## WHAT NEEDS TO BE DONE
Repeat the lines below verbatim, from the line with "Select the Metric tab" through the line with "point(270,42)", both included. Leave out the pictures.
— Start of DATASET ENTRIES —
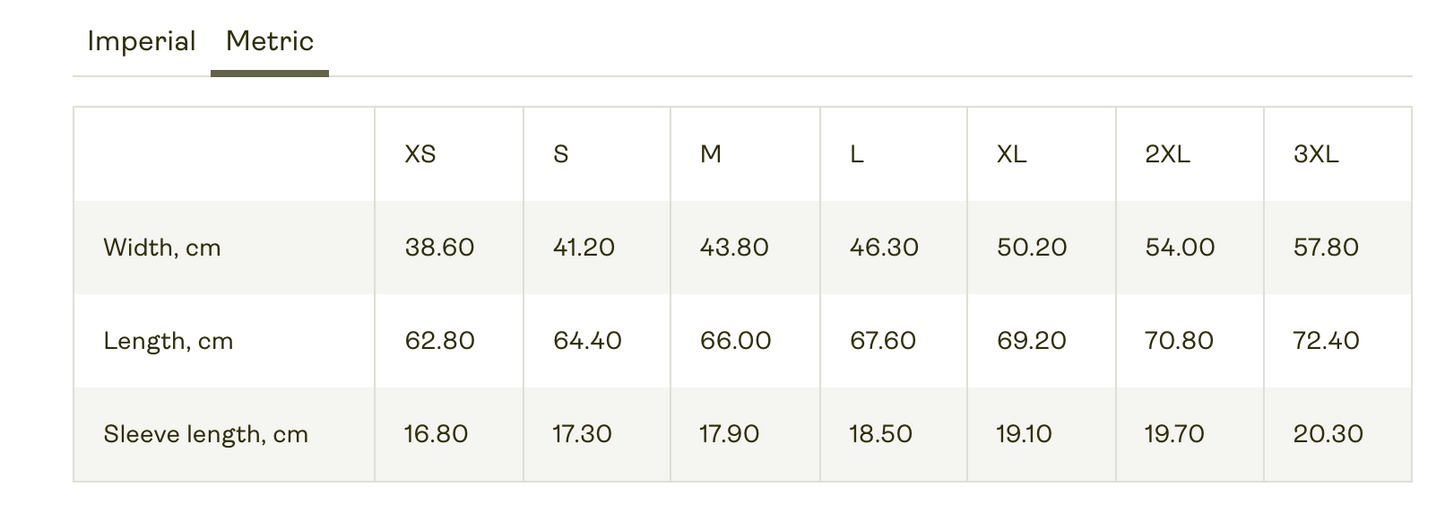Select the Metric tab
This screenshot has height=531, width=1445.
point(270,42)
— End of DATASET ENTRIES —
— Start of DATASET ENTRIES —
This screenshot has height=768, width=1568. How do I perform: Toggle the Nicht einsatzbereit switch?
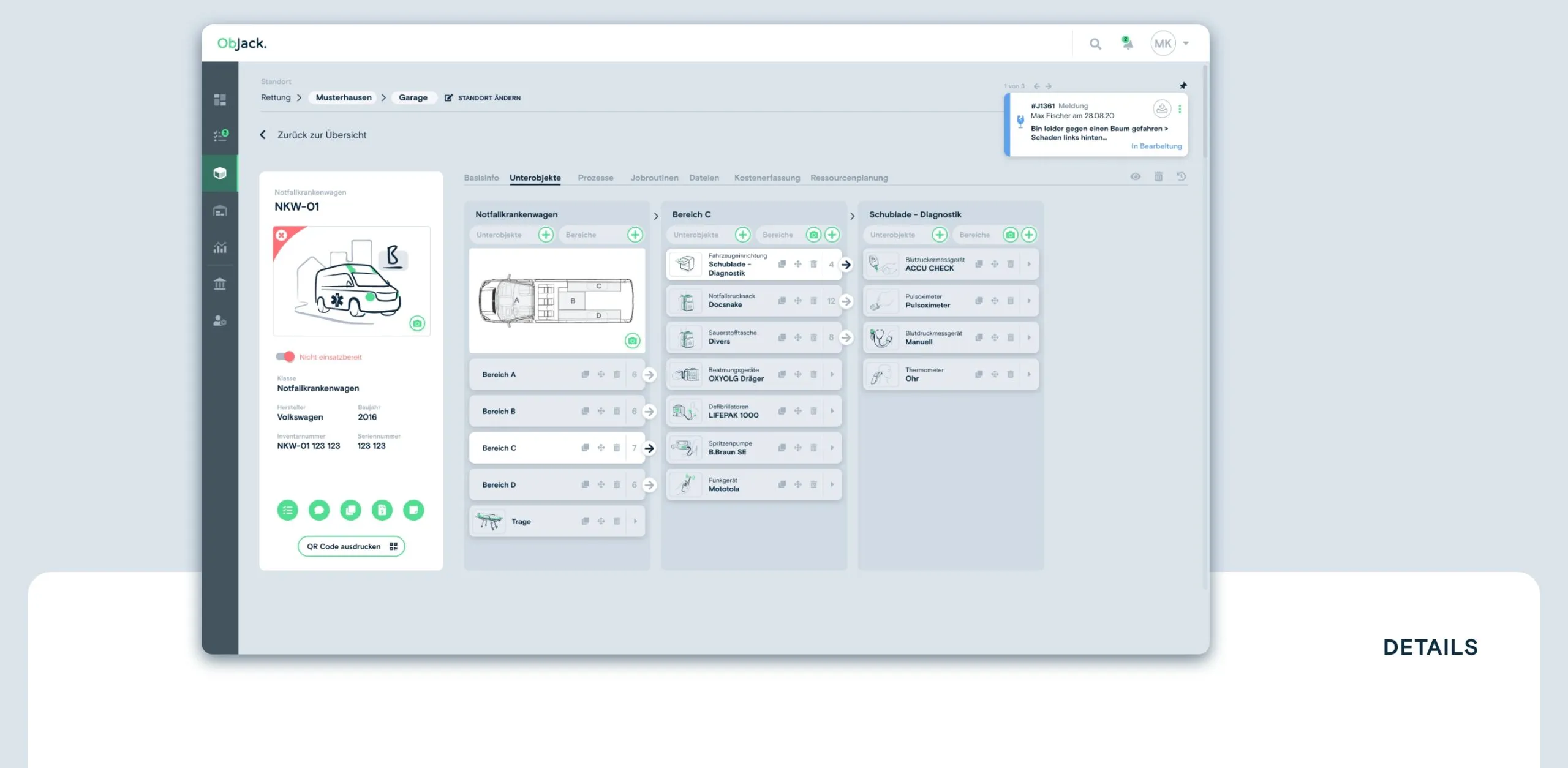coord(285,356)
— End of DATASET ENTRIES —
## EXERCISE RESPONSE
Select the Metric tab
This screenshot has height=531, width=1445.
point(270,42)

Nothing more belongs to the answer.